-- Page --
-- start --
Hello awesome readers, we are almost at stage 3, I can smell the wine. Before we get there I thought I should share how I survived level 5 lock down, I came out chubby and glowing.So I thought to myself what better way to do this post then through gifs?
Food glorious food
When this all started I was like I do not see the need for me to over eat. I incorrectly thought that I would eat my regular three meals and snack. 6.5kgs later I can safely say boy was I wrong. Lock down gave me time to cook up a storm whenever I wanted and to eat for the sake of eating. I don’t regret one single braai, burger, chocolate, pasta , cheeseboard, nothing!
This was such an awesome time for my inner bookworm. I got to read novels and really enjoy character development. Reading provided a much needed escapism.
A part of me doesn’t even want to mention the exercise cause of the previously mentioned weight gain. However I knew going in that losing weight would be a challenge. I was eating way more than usual and I wasn’t as active. Also whenever I did workout the endorphin release was great chaser of cabin fever.
-- end --
-- Data excerpt --
-- start --
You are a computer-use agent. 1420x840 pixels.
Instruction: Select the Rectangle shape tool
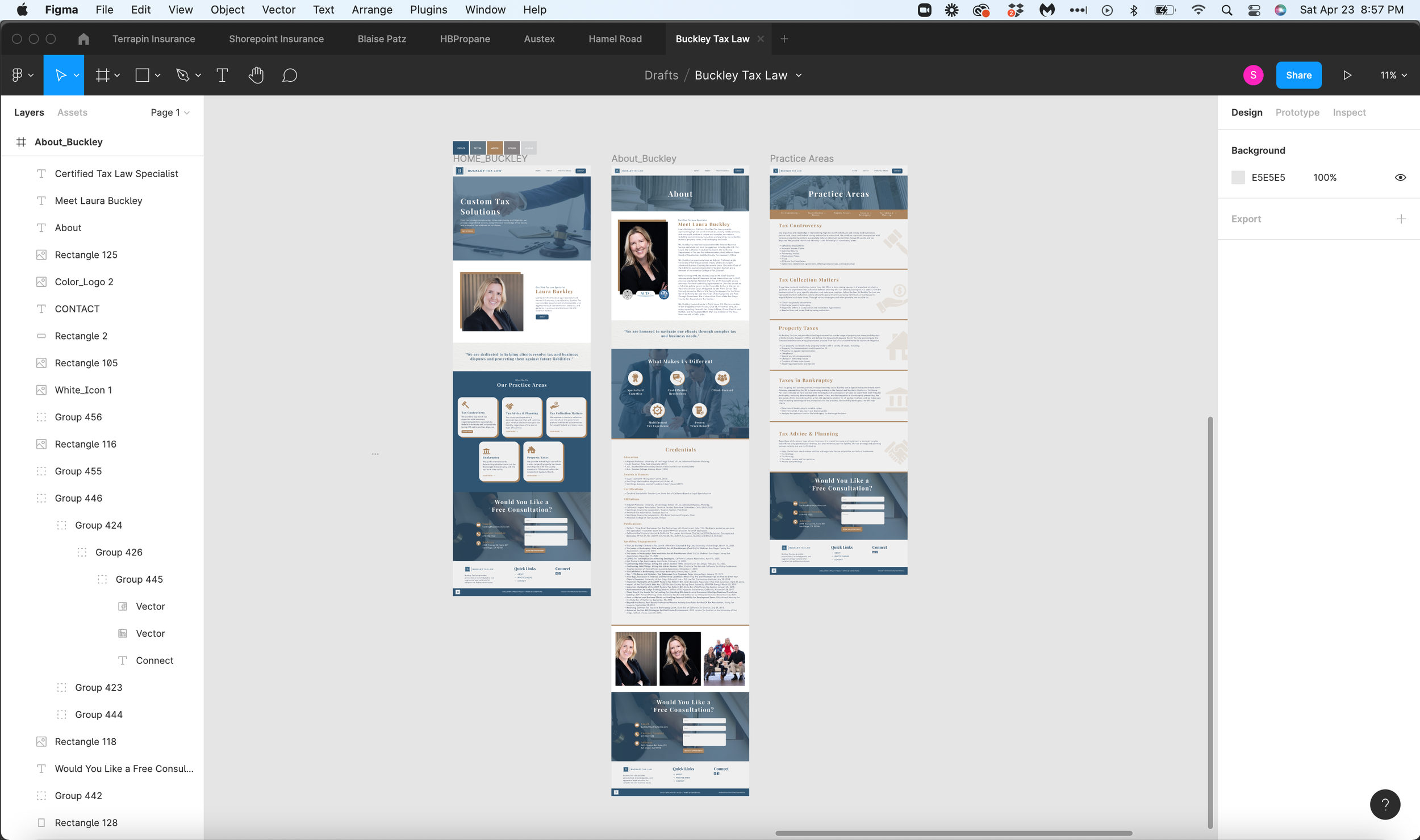[142, 75]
-- end --
According to the lockdown blog post, how much weight did the writer gain during lockdown?

-- Task answer --
6.5 kg.